───── SOURCE RECORDS ─────
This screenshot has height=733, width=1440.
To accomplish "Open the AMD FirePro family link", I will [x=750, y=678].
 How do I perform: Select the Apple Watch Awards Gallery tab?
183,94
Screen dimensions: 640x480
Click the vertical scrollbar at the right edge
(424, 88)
─────
───── SOURCE RECORDS ─────
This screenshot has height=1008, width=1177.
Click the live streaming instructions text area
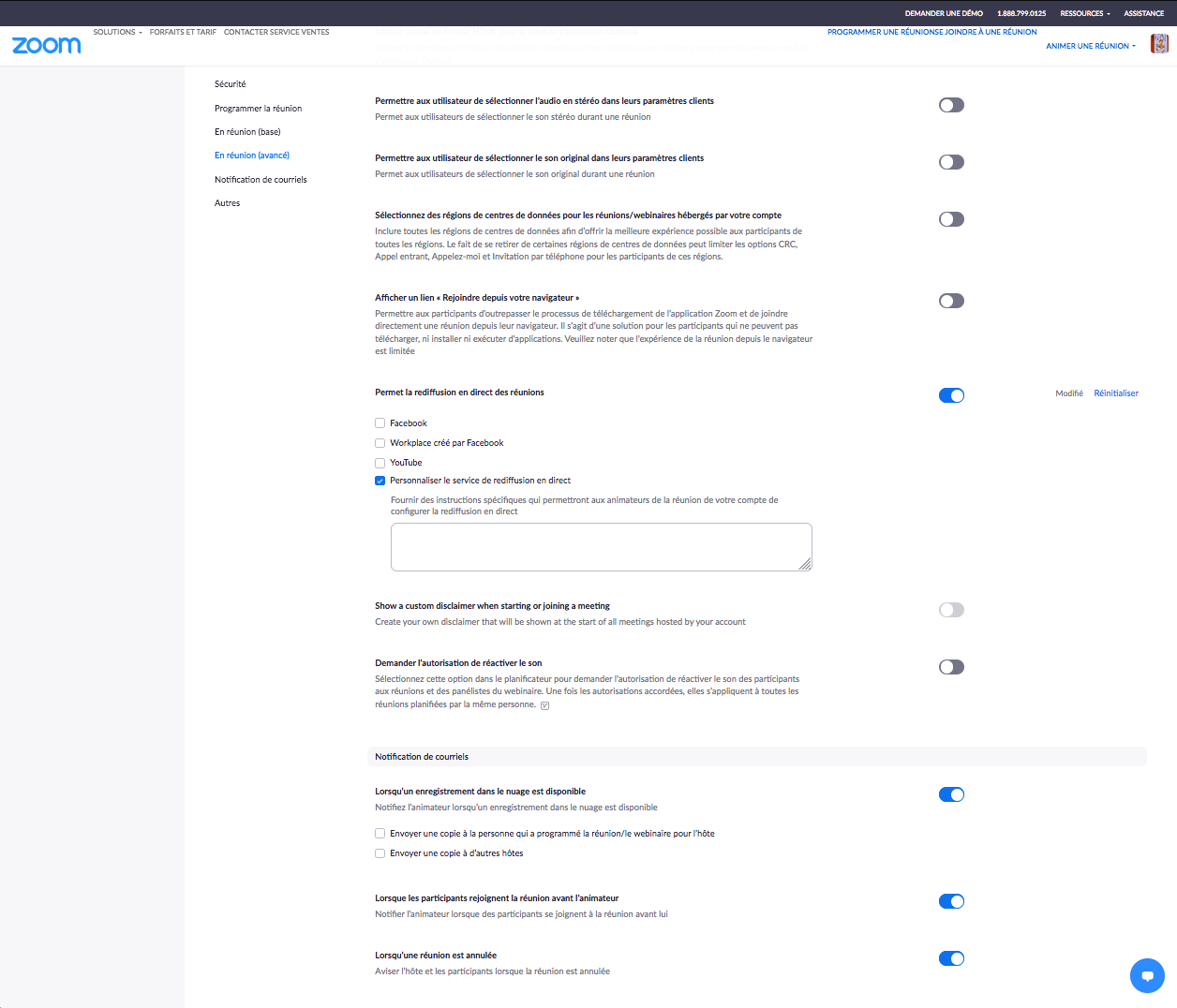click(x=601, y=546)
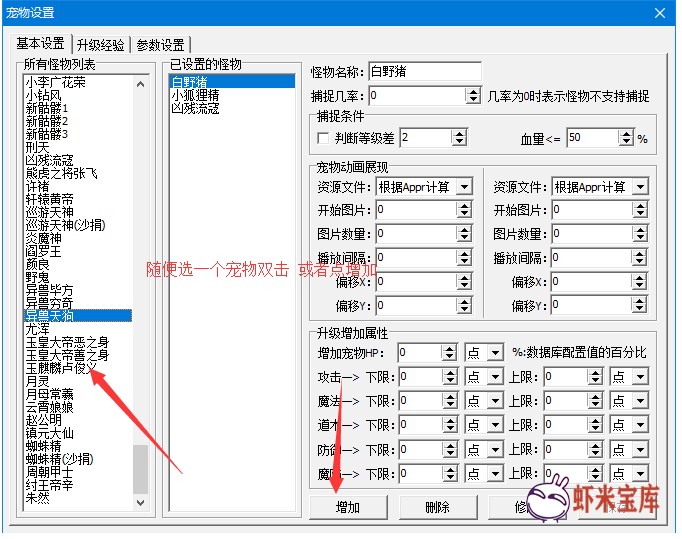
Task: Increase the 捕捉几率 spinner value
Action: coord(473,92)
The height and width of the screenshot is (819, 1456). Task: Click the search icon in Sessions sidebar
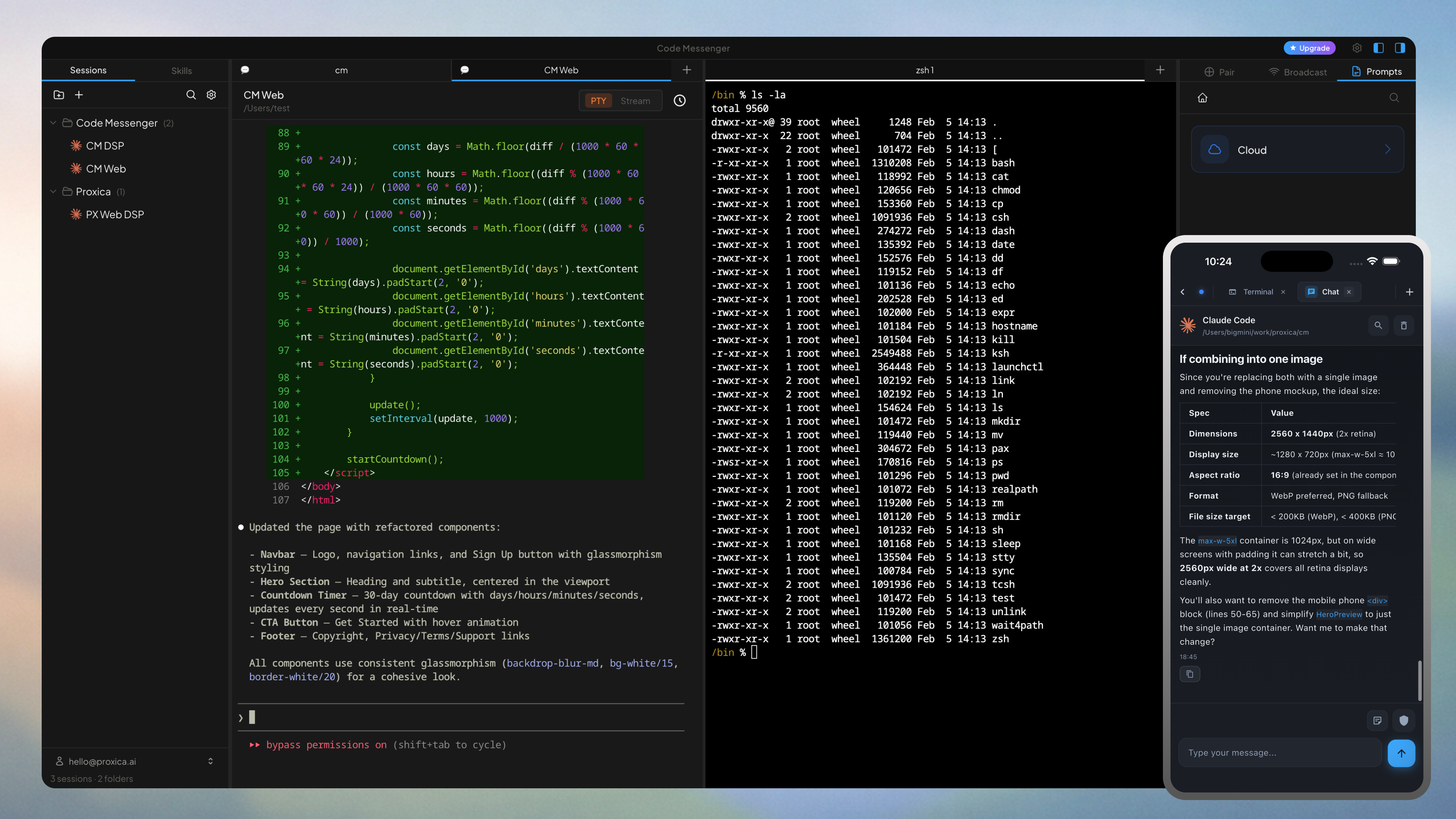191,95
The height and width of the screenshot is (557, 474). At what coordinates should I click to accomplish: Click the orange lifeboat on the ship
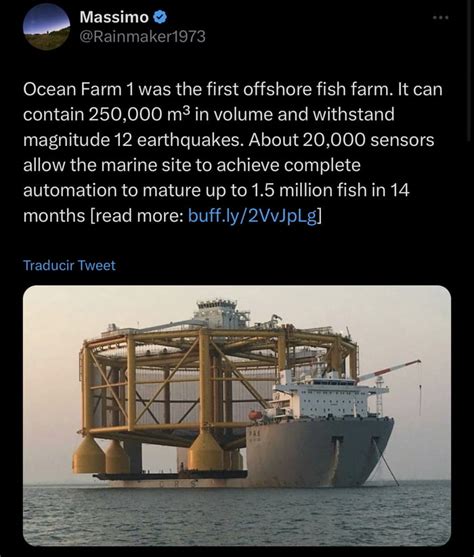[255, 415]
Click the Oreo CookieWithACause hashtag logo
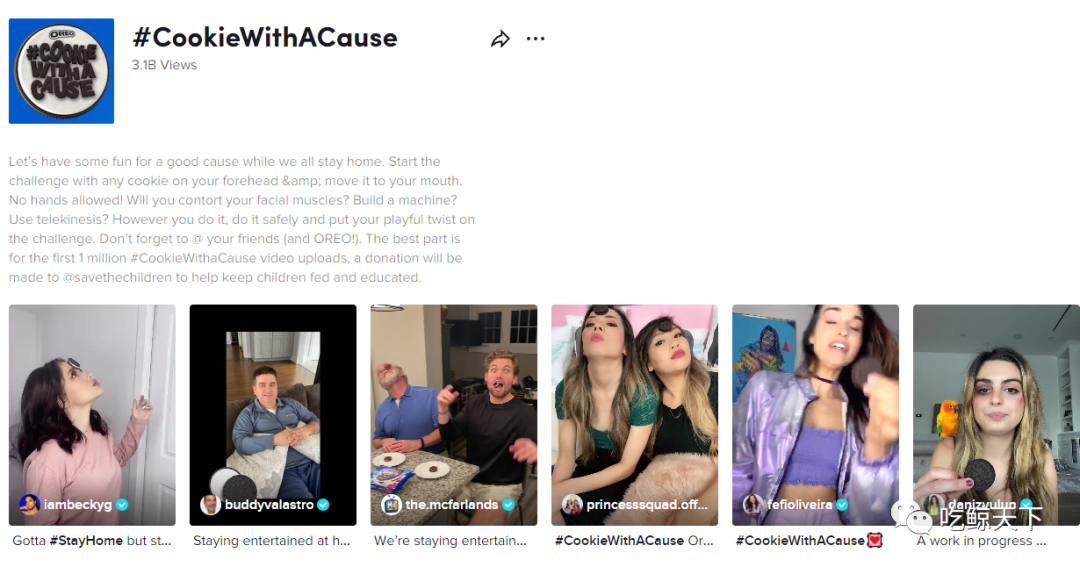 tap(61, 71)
─────
TASK DIRECTIONS:
Format the lines between the one holding "The height and width of the screenshot is (557, 474)." and the one holding "tap(61, 71)", inclusive, as a two-column CSV with the columns text and answer, giving one row for each text and its answer. Put each field in quotes, turn line breaks into spaces, and leave the pictures out.

WRITTEN SOLUTION:
text,answer
"The height and width of the screenshot is (557, 474). At what coordinates should I click to accomplish: Click the orange lifeboat on the ship","[255, 415]"
"Click the Oreo CookieWithACause hashtag logo","tap(61, 71)"